____ TEXT PASSAGE

Thursday, February 25, 2010

Salt Lake City Bound

Am off to Salt Lake City tomorrow for a boys' ski weekend. I have not gone skiing in ages, so here's to not breaking myself. Utah is one of the very few states I've never been to, so I'm happy to break that seal, Mormon-style.

Justice Obama?

Would Barack Obama make a fine Supreme Court justice some day? Absolutely. And he is young enough that following in the footsteps of Williams Howard Taft might happen. But it is just silly to propose, (even as just a thought exercise) as Jeffrey Rosen does here, that Obama should appoint himself to the court.

Northern Ireland's Peace

Well, this is alarming news, especially as there are signs that it may not be a one-off, isolated incident. I began talking about Northern Ireland in my Global Terrorism class today (I always start off with "Sunday Bloody Sunday" from Rattle & Hum in order to have them hear Bono's awesome speech that is all the more powerful because it came on the day of the Enniskillen Bombing in November 1987) and had to try to convey to my students that the Troubles once seemed every bit as intractable as the Israel-Palestine question. The peace has held in Northern Ireland for more than a decade now (and really ought to be seen as the signature foreign policy accomplishment of the Clinton administration) and so presumably is strong enough to weather the occasional flareup. But if the IRA is determined to return to the way of the gun the way of the gun will prevail.

Just Asking

Is it unreasonable of me to expect my coffee to be full when I spend the bulk of a five-dollar bill on it? Because when I ask the barista to top me off they look at me like I've offended them.

Monday, February 22, 2010

Charles Pierce's Blog

While I'm trying to catch up with life after my trip to eastern Pennsylvania (My rule of thumb is that it takes two days for every day I am away to get back to where I was when I left) you should check out Charles Pierce's sports blog at The Boston Globe.

Tuesday, February 16, 2010

Off to Penn's Woods (Self Indulgence Alert)

I'll be away for the next three days for a trip to southeastern Pennsylvania. Opportunities are afoot.

30 Books in 30 Days

At the National Book Critics Circle's Blog Critical Mass members of the NBCC Board are featuring "30 Books in 30 Days" for the month leading up to the announcement of the NBCC Book Award winners. Each day a new finalist for this year's awards will get the spotlight.

Monday, February 15, 2010

Um, Congratulations?

The far-right-wing British National Party has decided to abandon its whites-only policy, allowing black and Asian members into the party, albeit largely to skirt anti-discrimination laws. (Assaulting journalists? Apparently still ok.) Of course this raises the question: What black or Asian person in their right mind would consider joining the BNP?

________

- WHAT TO WORK ON:
Write the next part of the dated blog entries above, starting after the final sentence of the post about the British National Party.

____ DATA LISTING

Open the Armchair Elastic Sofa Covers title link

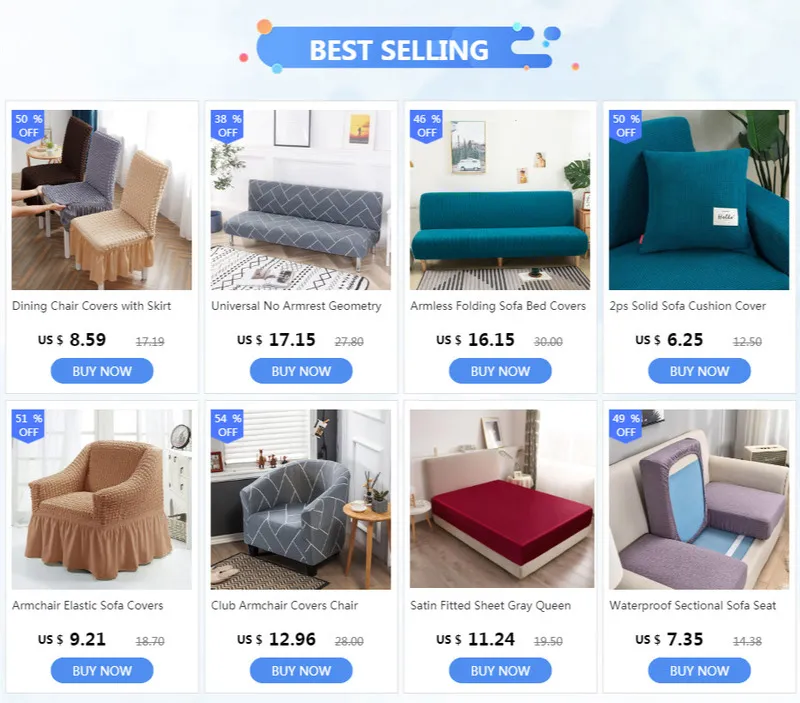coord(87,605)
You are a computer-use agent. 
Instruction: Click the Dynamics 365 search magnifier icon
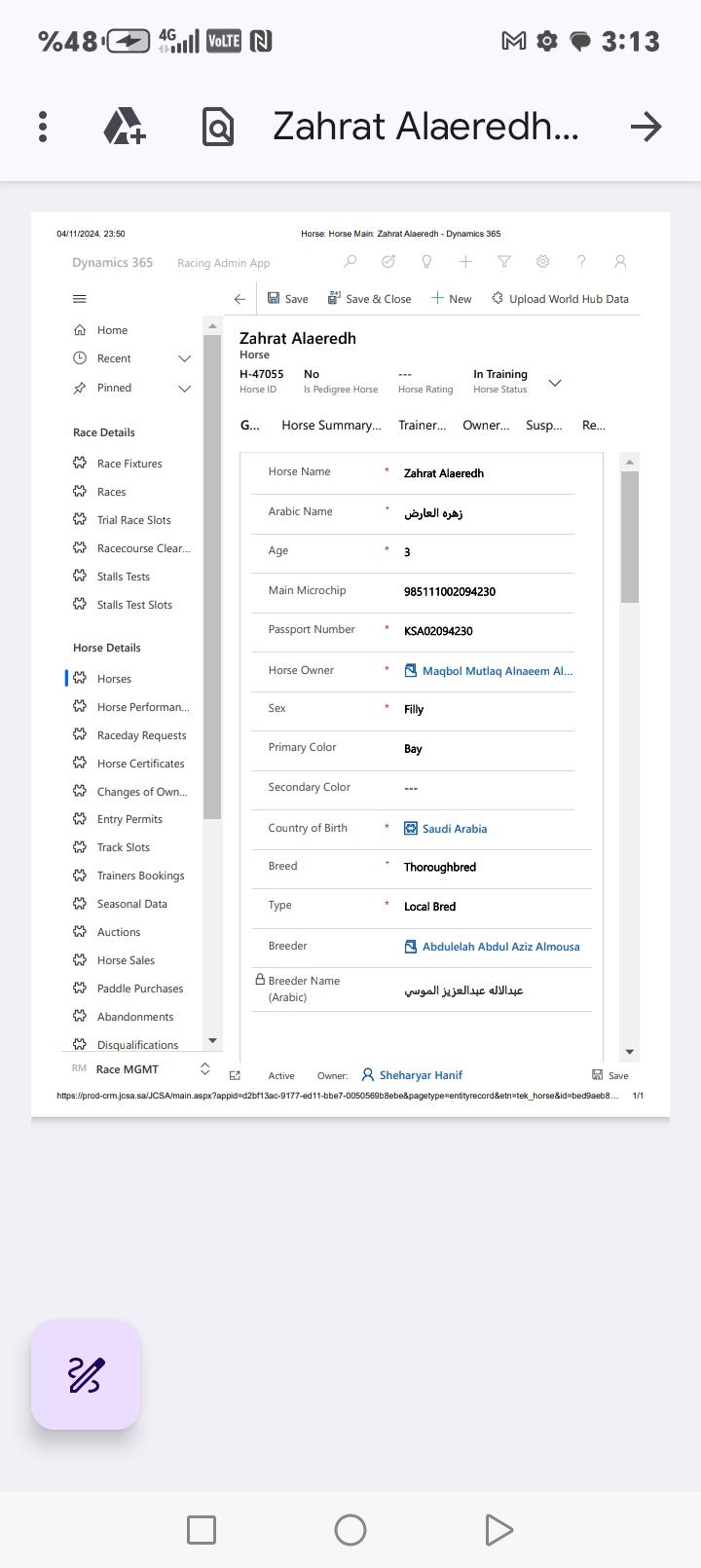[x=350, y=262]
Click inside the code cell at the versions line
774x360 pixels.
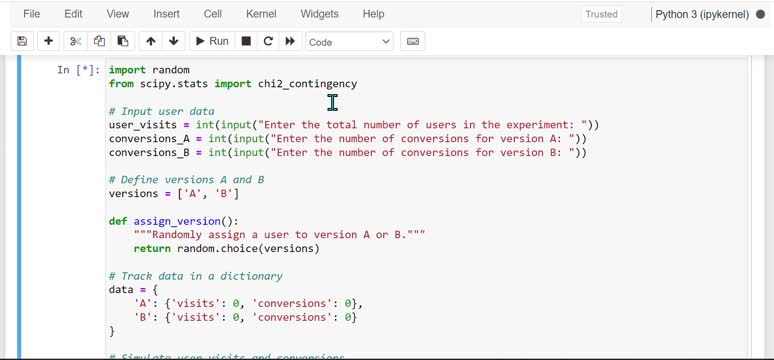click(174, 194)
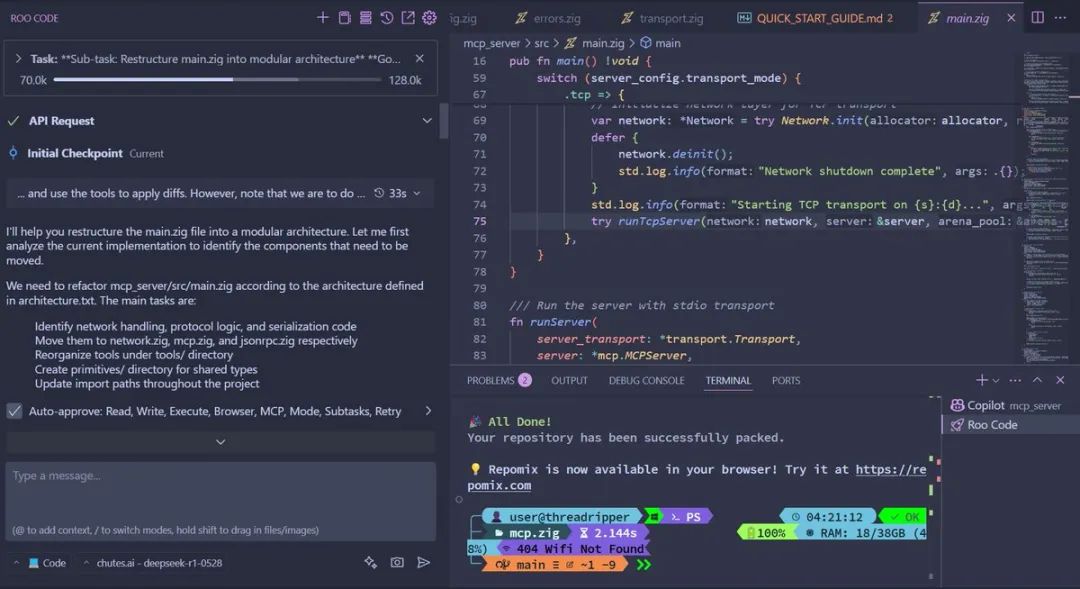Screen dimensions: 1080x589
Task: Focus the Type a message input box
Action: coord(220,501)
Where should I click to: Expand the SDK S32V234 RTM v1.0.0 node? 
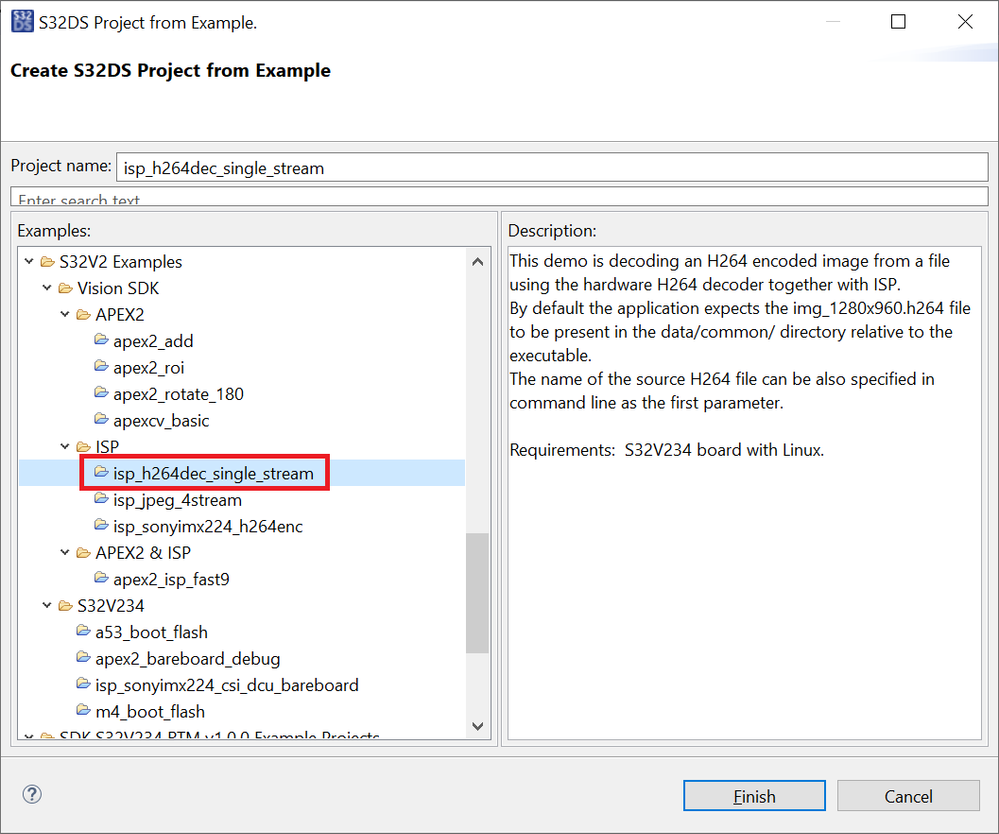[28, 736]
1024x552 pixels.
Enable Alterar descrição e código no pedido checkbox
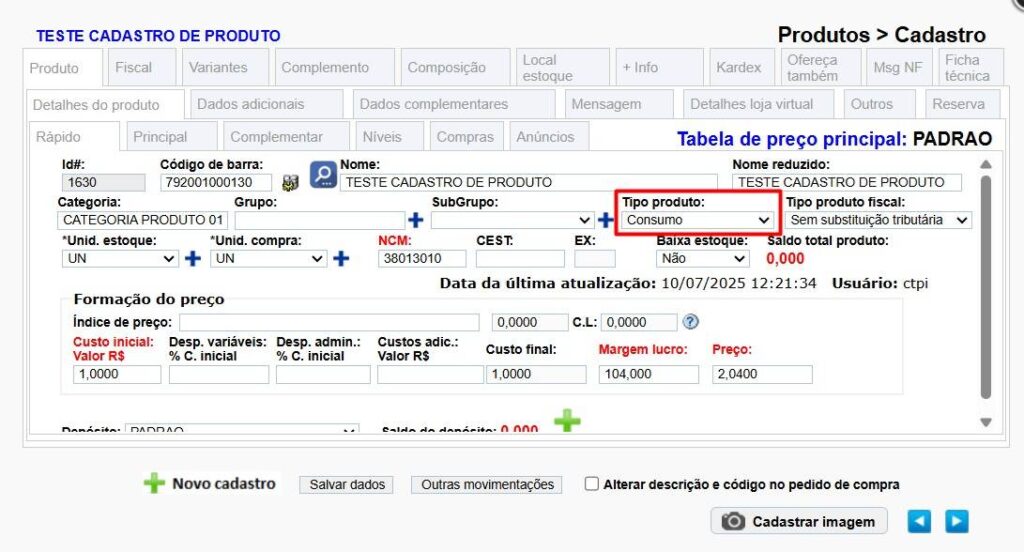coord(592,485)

________
____ DATA LISTING

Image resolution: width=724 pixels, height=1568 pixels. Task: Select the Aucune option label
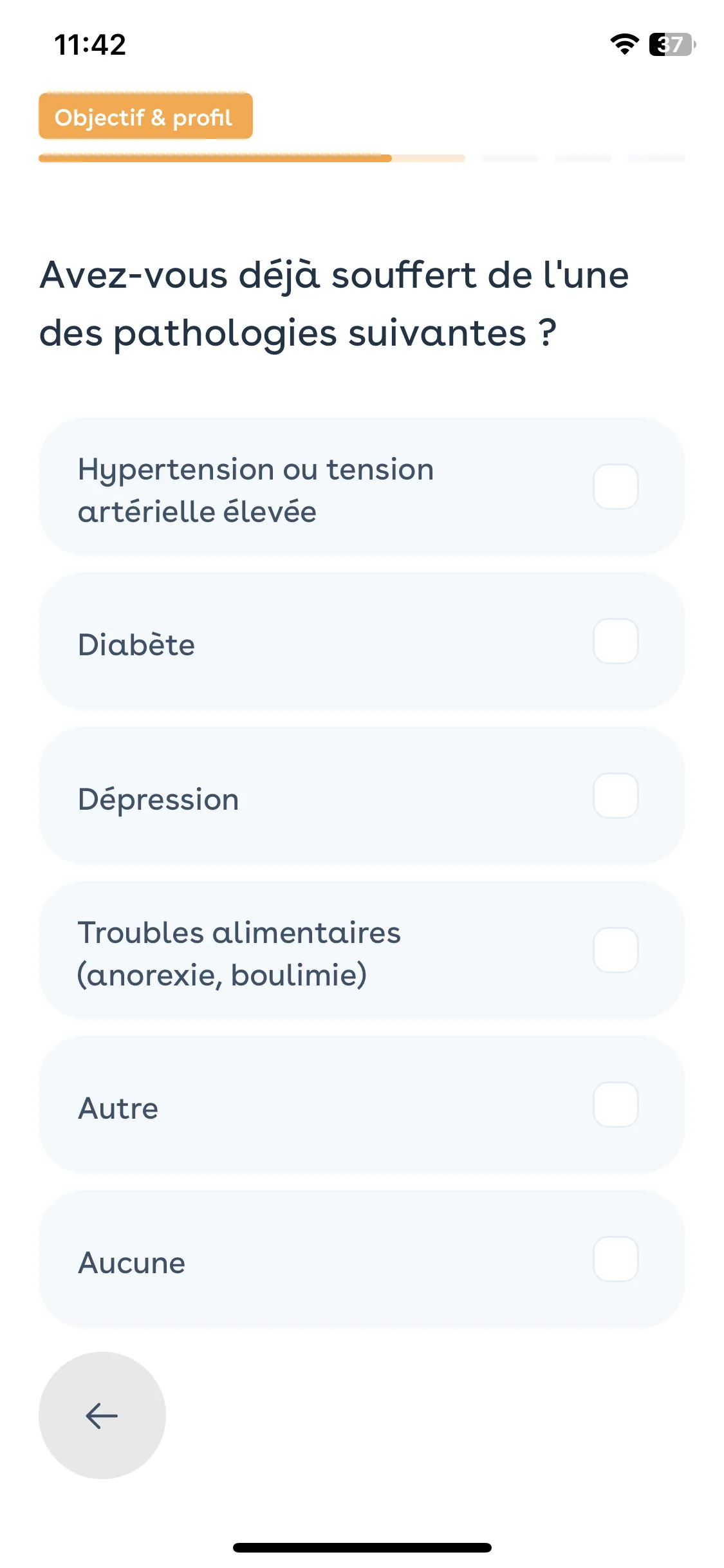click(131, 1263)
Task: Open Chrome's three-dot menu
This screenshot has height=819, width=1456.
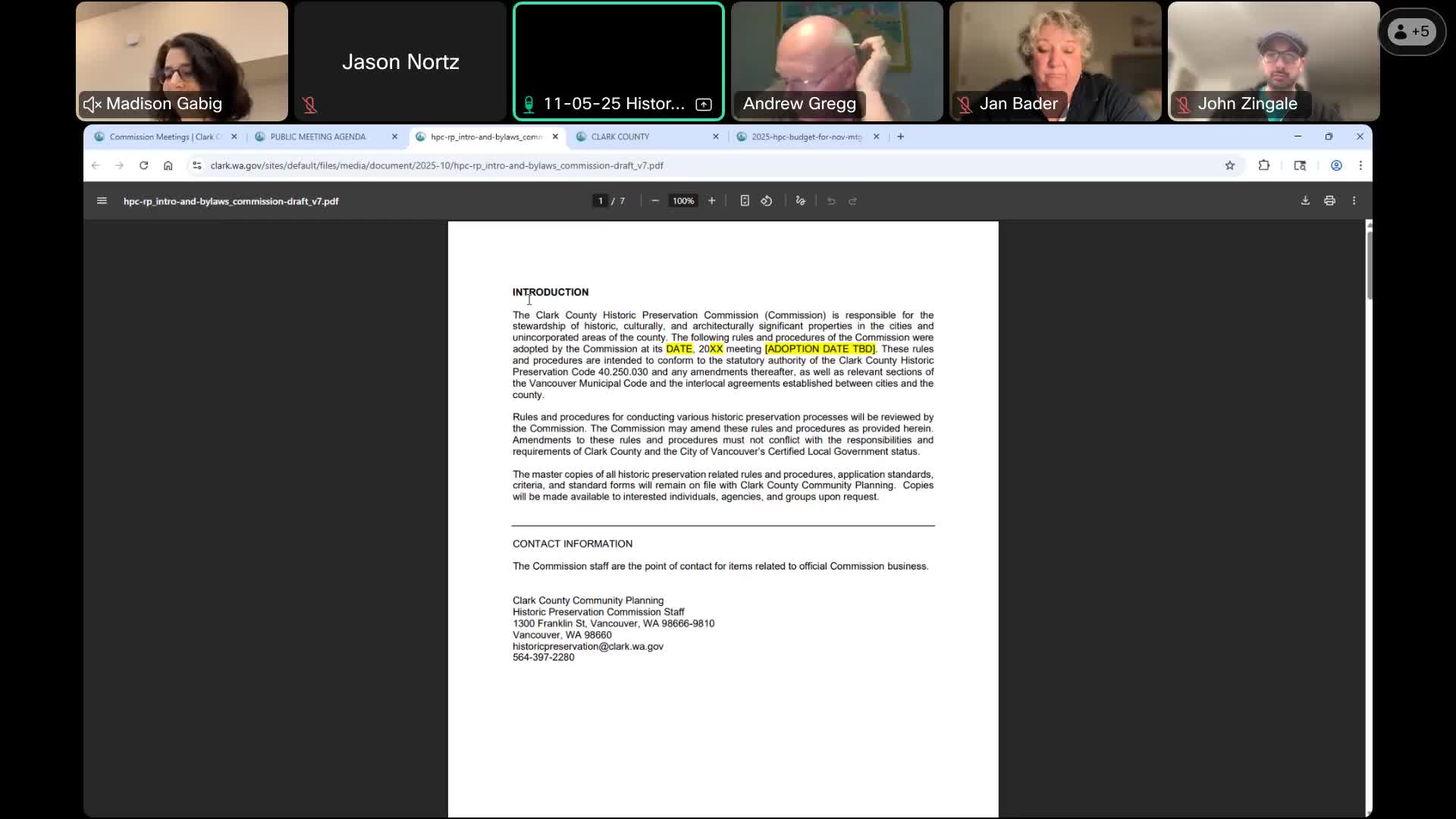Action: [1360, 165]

________
____ DATA LISTING

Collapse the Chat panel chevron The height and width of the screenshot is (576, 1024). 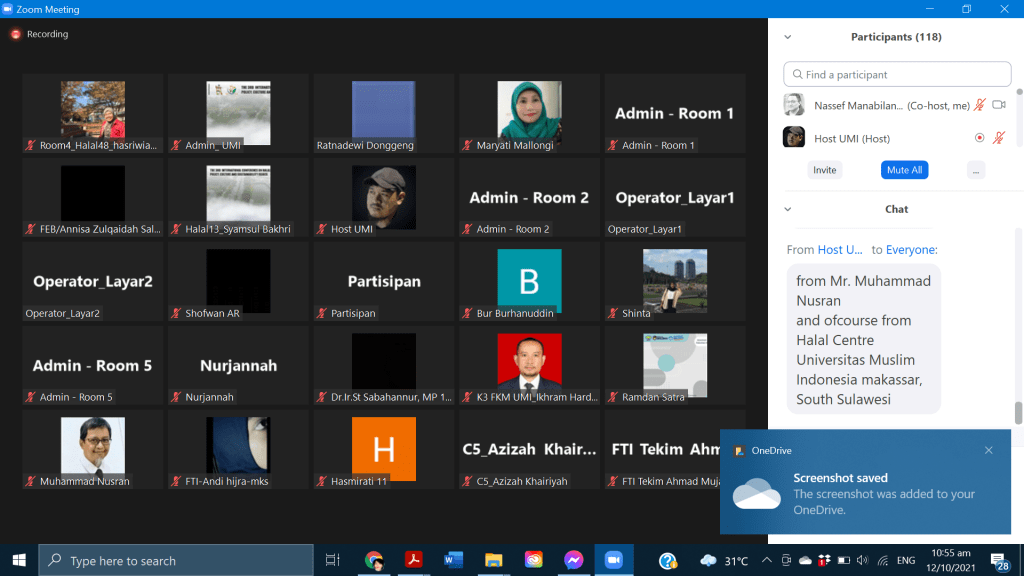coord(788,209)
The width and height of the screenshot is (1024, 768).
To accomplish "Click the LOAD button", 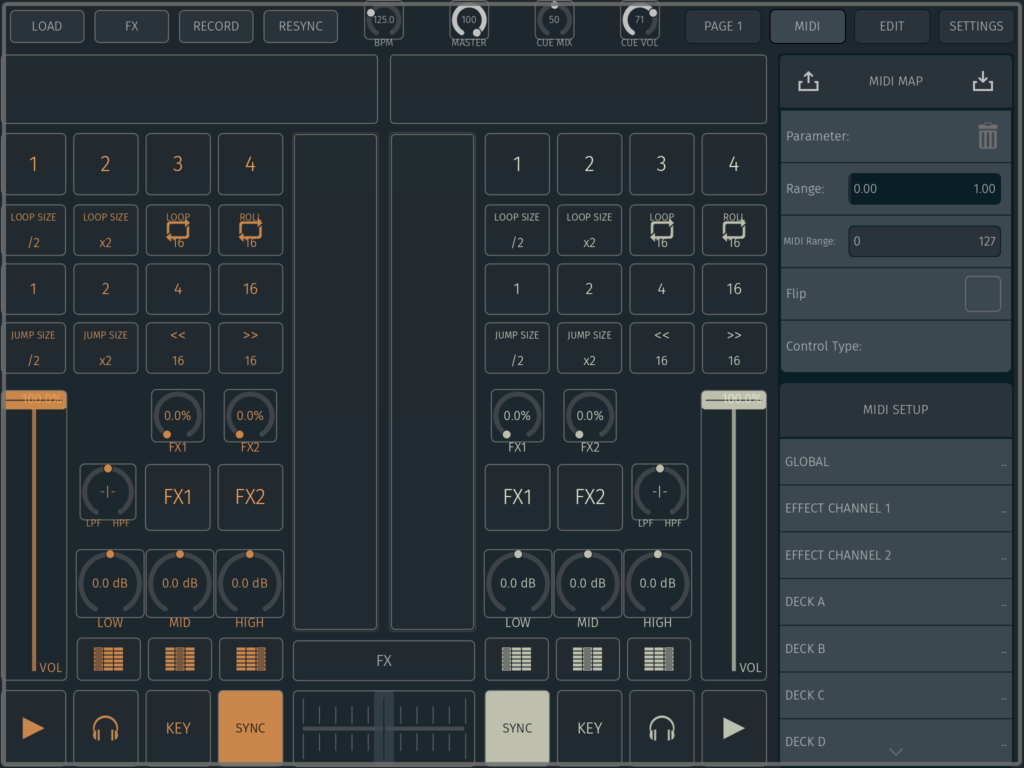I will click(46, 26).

________

- RESULT FOR THIS EXERCISE:
Burning Scholarship

When I saw this story, about a Columbia University historian who lost a decade's worth of research to student radicals in the 1968 uprisings at that campus I experienced pangs of what can only be called sympathetic pain. For all of the legitimacy of protest in the 1960s, some of the worst and most indulgent excesses of the late years of that decade seriously undermined the legitimate claims.

Saturday, February 13, 2010

Commemorating Black History

Scottsboro, Alabama has opened a museum to document the case that made the town infamous. In the words of Garry Morgan, a white man who helped establish The Scottsboro Boys Museum and Cultural Center, "We want to end the negative stereotype of Scottsboro, to let the world know we've moved into the 21st century."

Meanwhile today in Louisiana the Eddie G. Robinson Museum will open, honoring not only the legendary Grambling football coach, but also taking an honest look at segregation.

A Tragedy, Not a Case Study

Can't we stipulate that cases such as this one provide especially bad contexts for arguments about either gun control or the tenure system in American universities? Discussing an outlier as if it were a mean ends up just warping the conversation. Let's just recognize the story for what it is: A terrible tragedy perpetrated by a disturbed person.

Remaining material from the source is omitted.